### [Exercise brief]
Change every "Viewport" in the rows below to "Display" and leave all other text as it is.

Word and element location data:
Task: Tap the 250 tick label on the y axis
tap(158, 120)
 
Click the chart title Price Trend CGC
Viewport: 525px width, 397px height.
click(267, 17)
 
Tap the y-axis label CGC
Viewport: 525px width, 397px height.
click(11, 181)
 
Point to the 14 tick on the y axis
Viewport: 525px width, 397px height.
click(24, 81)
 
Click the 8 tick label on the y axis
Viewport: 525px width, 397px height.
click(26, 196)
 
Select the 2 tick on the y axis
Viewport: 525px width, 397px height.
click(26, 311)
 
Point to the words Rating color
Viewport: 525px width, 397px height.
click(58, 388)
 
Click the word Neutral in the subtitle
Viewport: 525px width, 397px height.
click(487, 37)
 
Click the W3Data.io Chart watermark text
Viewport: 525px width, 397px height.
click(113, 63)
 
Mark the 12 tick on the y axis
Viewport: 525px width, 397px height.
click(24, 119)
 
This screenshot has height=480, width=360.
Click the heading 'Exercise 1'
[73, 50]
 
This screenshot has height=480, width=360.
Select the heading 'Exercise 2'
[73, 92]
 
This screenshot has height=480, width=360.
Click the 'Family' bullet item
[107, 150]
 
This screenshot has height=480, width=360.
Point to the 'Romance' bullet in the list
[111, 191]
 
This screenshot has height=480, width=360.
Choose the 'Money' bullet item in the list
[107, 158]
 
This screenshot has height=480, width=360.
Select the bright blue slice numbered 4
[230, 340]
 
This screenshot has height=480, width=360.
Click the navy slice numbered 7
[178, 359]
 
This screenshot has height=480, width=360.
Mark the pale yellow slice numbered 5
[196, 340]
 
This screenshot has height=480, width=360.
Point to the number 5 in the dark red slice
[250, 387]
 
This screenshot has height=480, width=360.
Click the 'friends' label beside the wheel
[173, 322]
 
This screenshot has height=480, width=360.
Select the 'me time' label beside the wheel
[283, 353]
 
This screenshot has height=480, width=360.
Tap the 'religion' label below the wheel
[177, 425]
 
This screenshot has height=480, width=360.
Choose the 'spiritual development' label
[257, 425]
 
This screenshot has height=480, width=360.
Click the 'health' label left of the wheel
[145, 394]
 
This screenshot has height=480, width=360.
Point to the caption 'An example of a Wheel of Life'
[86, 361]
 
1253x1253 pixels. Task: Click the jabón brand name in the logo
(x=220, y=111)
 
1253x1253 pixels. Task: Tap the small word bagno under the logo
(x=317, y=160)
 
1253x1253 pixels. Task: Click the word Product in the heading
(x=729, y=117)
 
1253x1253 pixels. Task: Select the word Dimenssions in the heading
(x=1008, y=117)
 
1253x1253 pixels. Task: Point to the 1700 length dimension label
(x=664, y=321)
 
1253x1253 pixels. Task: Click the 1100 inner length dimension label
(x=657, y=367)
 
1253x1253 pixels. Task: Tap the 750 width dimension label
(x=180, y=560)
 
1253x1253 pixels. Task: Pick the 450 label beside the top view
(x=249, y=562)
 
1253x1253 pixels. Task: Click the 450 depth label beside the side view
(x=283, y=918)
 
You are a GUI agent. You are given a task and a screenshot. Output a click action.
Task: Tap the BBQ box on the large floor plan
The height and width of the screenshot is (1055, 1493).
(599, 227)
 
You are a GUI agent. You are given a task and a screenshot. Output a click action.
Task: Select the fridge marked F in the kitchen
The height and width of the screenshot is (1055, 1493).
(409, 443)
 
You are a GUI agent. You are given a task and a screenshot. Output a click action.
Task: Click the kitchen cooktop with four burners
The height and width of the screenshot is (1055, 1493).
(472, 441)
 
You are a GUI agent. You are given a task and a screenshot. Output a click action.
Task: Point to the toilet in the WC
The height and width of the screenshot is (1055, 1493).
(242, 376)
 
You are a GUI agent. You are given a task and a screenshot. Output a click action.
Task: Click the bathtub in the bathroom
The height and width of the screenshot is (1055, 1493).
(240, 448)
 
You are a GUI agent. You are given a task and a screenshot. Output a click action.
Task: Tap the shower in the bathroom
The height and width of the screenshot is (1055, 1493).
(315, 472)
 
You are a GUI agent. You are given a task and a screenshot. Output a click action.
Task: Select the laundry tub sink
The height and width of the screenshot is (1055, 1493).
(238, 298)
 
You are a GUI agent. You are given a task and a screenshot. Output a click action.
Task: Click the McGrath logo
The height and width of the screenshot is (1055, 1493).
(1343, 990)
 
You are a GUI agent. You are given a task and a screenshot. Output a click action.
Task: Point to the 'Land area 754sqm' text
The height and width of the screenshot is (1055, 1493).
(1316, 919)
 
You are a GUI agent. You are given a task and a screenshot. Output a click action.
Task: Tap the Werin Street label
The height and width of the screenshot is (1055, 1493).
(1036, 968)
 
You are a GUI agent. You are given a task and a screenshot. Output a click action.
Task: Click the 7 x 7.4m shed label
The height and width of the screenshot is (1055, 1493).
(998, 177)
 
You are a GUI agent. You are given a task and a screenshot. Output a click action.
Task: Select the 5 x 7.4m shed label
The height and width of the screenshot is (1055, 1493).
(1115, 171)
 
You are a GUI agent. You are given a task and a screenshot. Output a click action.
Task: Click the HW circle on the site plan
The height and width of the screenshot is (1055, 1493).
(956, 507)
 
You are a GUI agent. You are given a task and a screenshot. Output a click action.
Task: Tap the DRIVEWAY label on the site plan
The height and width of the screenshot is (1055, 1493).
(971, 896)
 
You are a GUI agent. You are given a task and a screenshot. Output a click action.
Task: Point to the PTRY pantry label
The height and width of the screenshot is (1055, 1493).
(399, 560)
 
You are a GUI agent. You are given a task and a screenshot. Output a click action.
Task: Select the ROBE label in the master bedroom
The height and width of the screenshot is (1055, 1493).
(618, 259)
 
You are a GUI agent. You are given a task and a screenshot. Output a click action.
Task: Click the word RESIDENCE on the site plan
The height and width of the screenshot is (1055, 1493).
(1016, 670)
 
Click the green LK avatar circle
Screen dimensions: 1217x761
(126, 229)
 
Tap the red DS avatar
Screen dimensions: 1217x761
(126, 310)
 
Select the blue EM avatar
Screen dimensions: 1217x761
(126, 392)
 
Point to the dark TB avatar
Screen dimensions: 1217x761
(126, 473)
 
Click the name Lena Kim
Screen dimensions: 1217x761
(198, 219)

### [Exercise solution]
Task: Tap the 250 tick label on the y axis
tap(158, 120)
 
Click the chart title Price Trend CGC
Display: 525px width, 397px height.
click(267, 17)
 
Tap the y-axis label CGC
Display: 525px width, 397px height.
click(11, 181)
 
Point to the 14 tick on the y axis
Display: 525px width, 397px height.
click(24, 81)
 
Click the 8 tick label on the y axis
Display: 525px width, 397px height.
click(26, 196)
 
Select the 2 tick on the y axis
Display: 525px width, 397px height.
click(26, 311)
 
Point to the words Rating color
Display: 525px width, 397px height.
click(58, 388)
 
Click the word Neutral in the subtitle
Display: 525px width, 397px height.
click(487, 37)
 
Click the W3Data.io Chart watermark text
Display: 525px width, 397px height.
click(113, 63)
 
Mark the 12 tick on the y axis
Display: 525px width, 397px height.
click(24, 119)
 
This screenshot has height=480, width=360.
Click the heading 'Exercise 1'
[73, 50]
 
This screenshot has height=480, width=360.
Select the heading 'Exercise 2'
[73, 92]
 
This screenshot has height=480, width=360.
Click the 'Family' bullet item
[107, 150]
 
This screenshot has height=480, width=360.
Point to the 'Romance' bullet in the list
[111, 191]
 
This screenshot has height=480, width=360.
Choose the 'Money' bullet item in the list
[107, 158]
 
This screenshot has height=480, width=360.
Select the bright blue slice numbered 4
[230, 340]
 
This screenshot has height=480, width=360.
Click the navy slice numbered 7
[178, 359]
 
This screenshot has height=480, width=360.
Mark the pale yellow slice numbered 5
[196, 340]
 
This screenshot has height=480, width=360.
Point to the number 5 in the dark red slice
[250, 387]
 
This screenshot has height=480, width=360.
Click the 'friends' label beside the wheel
[173, 322]
 
This screenshot has height=480, width=360.
Select the 'me time' label beside the wheel
[283, 353]
 
This screenshot has height=480, width=360.
Tap the 'religion' label below the wheel
[177, 425]
 
This screenshot has height=480, width=360.
Choose the 'spiritual development' label
[257, 425]
 
This screenshot has height=480, width=360.
Click the 'health' label left of the wheel
[145, 394]
 
This screenshot has height=480, width=360.
Point to the caption 'An example of a Wheel of Life'
[86, 361]
 
1253x1253 pixels. Task: Click the jabón brand name in the logo
(x=220, y=111)
 
1253x1253 pixels. Task: Tap the small word bagno under the logo
(x=317, y=160)
 
1253x1253 pixels. Task: Click the word Product in the heading
(x=729, y=117)
 
1253x1253 pixels. Task: Select the word Dimenssions in the heading
(x=1008, y=117)
 
1253x1253 pixels. Task: Point to the 1700 length dimension label
(x=664, y=321)
 
1253x1253 pixels. Task: Click the 1100 inner length dimension label
(x=657, y=367)
 
1253x1253 pixels. Task: Tap the 750 width dimension label
(x=180, y=560)
 
1253x1253 pixels. Task: Pick the 450 label beside the top view
(x=249, y=562)
 
1253x1253 pixels. Task: Click the 450 depth label beside the side view
(x=283, y=918)
 
You are a GUI agent. You are given a task and a screenshot. Output a click action.
Task: Tap the BBQ box on the large floor plan
The height and width of the screenshot is (1055, 1493).
(599, 227)
 
You are a GUI agent. You are given a task and a screenshot. Output a click action.
Task: Select the fridge marked F in the kitchen
The height and width of the screenshot is (1055, 1493).
(409, 443)
 
You are a GUI agent. You are given a task and a screenshot. Output a click action.
Task: Click the kitchen cooktop with four burners
The height and width of the screenshot is (1055, 1493).
(472, 441)
 
You are a GUI agent. You are given a task and a screenshot. Output a click action.
Task: Point to the toilet in the WC
The height and width of the screenshot is (1055, 1493).
(242, 376)
 
You are a GUI agent. You are given a task and a screenshot. Output a click action.
Task: Click the bathtub in the bathroom
The height and width of the screenshot is (1055, 1493).
(240, 448)
 
You are a GUI agent. You are given a task and a screenshot. Output a click action.
Task: Tap the shower in the bathroom
The height and width of the screenshot is (1055, 1493).
(315, 472)
 
You are a GUI agent. You are given a task and a screenshot. Output a click action.
Task: Select the laundry tub sink
The height and width of the screenshot is (1055, 1493).
(238, 298)
 
You are a GUI agent. You are given a task and a screenshot. Output a click action.
Task: Click the McGrath logo
The height and width of the screenshot is (1055, 1493).
(1343, 990)
 
You are a GUI agent. You are given a task and a screenshot. Output a click action.
Task: Point to the 'Land area 754sqm' text
The height and width of the screenshot is (1055, 1493).
(1316, 919)
 
You are a GUI agent. You are given a task and a screenshot. Output a click action.
Task: Tap the Werin Street label
The height and width of the screenshot is (1055, 1493).
(1036, 968)
 
You are a GUI agent. You are given a task and a screenshot. Output a click action.
Task: Click the 7 x 7.4m shed label
The height and width of the screenshot is (1055, 1493).
(998, 177)
 
You are a GUI agent. You are given a task and a screenshot. Output a click action.
Task: Select the 5 x 7.4m shed label
The height and width of the screenshot is (1055, 1493).
(1115, 171)
 
You are a GUI agent. You are given a task and a screenshot. Output a click action.
Task: Click the HW circle on the site plan
The height and width of the screenshot is (1055, 1493).
(956, 507)
 
You are a GUI agent. You are given a task and a screenshot. Output a click action.
Task: Tap the DRIVEWAY label on the site plan
The height and width of the screenshot is (1055, 1493).
(971, 896)
 
You are a GUI agent. You are given a task and a screenshot. Output a click action.
Task: Point to the PTRY pantry label
The height and width of the screenshot is (1055, 1493).
(399, 560)
 
You are a GUI agent. You are given a task and a screenshot. Output a click action.
Task: Select the ROBE label in the master bedroom
The height and width of the screenshot is (1055, 1493).
(618, 259)
 
You are a GUI agent. You are given a task and a screenshot. Output a click action.
Task: Click the word RESIDENCE on the site plan
The height and width of the screenshot is (1055, 1493).
(1016, 670)
 
Click the green LK avatar circle
Screen dimensions: 1217x761
(126, 229)
 
Tap the red DS avatar
Screen dimensions: 1217x761
(126, 310)
 
Select the blue EM avatar
Screen dimensions: 1217x761
(126, 392)
 
Point to the dark TB avatar
Screen dimensions: 1217x761
(126, 473)
 
Click the name Lena Kim
Screen dimensions: 1217x761
(198, 219)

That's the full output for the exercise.